1 Autonomous Mobile Robotic Arm for Intelligent Perception and Grasping

This video showcases the latest progress in our laboratory’s research on Embodied Intelligence. In the experiment, a mobile robotic arm autonomously perceives its environment, intelligently plans its path, and skillfully avoids obstacles to achieve highly efficient object grasping. This technology significantly enhances the robot’s adaptability to dynamic environments by seamlessly integrating perception, decision-making, and control. It holds significant potential for applications in smart manufacturing, automated logistics, and service robotics. Moving forward, we will explore deep learning and reinforcement learning methods in embodied intelligence to equip robots with greater autonomy and generalization capabilities in complex environments.

2 Autonomous Robotic Arm with Multimodal Perception

This video showcases our laboratory’s innovative research in Embodied Intelligence—a robotic arm grasping system based on multimodal perception and autonomous decision-making. By deeply integrating visual recognition, environmental modeling, and dynamic control algorithms, our method enables the robotic arm to perceive, analyze, and interact with its surroundings in real time. Through adaptive grasping strategies, it can dynamically adjust its grip based on environmental conditions, ensuring stable, precise, and efficient manipulation even in complex and unstructured scenarios. This capability is pivotal for applications in industrial automation, assistive robotics, and autonomous exploration. Looking ahead, we will continue to explore the applications of deep learning and reinforcement learning in embodied intelligence, enabling robots to achieve greater autonomy and robustness in dynamic and unknown environments.

2. Visual Understanding in Practical Scenes: Open-World Perception

1 Novel Class Discovery for Point Cloud Segmentation via Joint Learning of Causal Representation and Reasoning

Yang Li, Aming Wu, Zihao Zhang, Yahong Han
NeurIPS 2025,(Preprint), (Project Page)
We focus on 3D-NCD, which aims to train a model for segmenting unlabeled (novel) 3D classes using only supervision from labeled (base) 3D classes. To address this, we propose imposing causal relationships as strong constraints to uncover class-aligned essential point cloud representations. We introduce a Structural Causal Model (SCM) to redefine the 3D-NCD problem and present a new method: Joint Learning of Causal Representation and Reasoning. Specifically, the method uses SCM to analyze hidden confounders in base class representations and causal links between base and novel classes; designs a causal representation prototype to eliminate confounders and capture base classes’ causal representations; and employs a graph to model causal relationships between base class causal prototypes and novel class prototypes, enabling base-to-novel causal reasoning.

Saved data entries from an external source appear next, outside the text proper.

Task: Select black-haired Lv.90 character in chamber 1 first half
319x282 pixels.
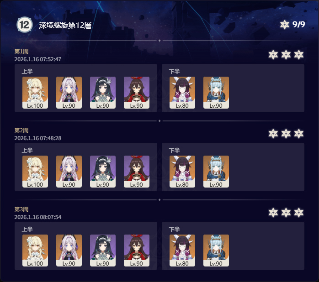Action: [x=103, y=93]

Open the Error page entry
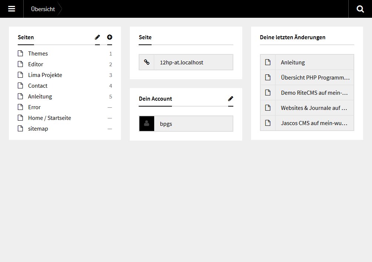(34, 107)

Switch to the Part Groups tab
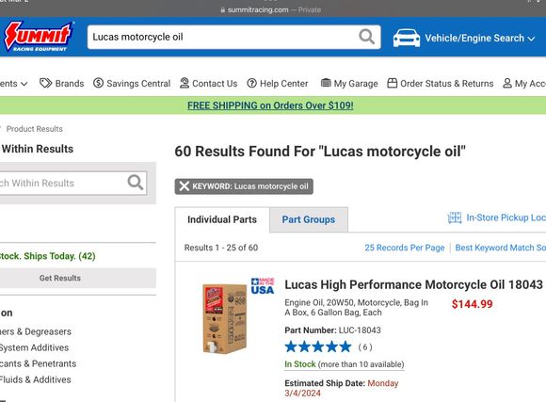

2 Continual Adaptation: Environment-Conditional Parameter Generation for Object Detection in Dynamic Scenarios

Deng Li, Aming Wu, Yang Li, Yaowei Wang, Yahong Han
ICCV 2025,(Preprint)
Environments change over time and space, challenging object detectors trained on a closed-set assumption, where training and test data share the same distribution. To address this, continual test-time adaptation has emerged, aiming to fine-tune specific parameters (e.g., BatchNorm) to improve generalization. However, fine-tuning a few parameters may degrade the representation of others, leading to performance issues. We propose a new approach that converts fine-tuning into specific-parameter generation. Our method uses a dual-path LoRA-based domain-aware adapter that separates features into domain-invariant and domain-specific components for efficient adaptation. We also introduce a conditional diffusion-based parameter generation mechanism to synthesize adapter parameters based on the current environment, avoiding local optima. Lastly, a class-centered optimal transport alignment is used to prevent catastrophic forgetting.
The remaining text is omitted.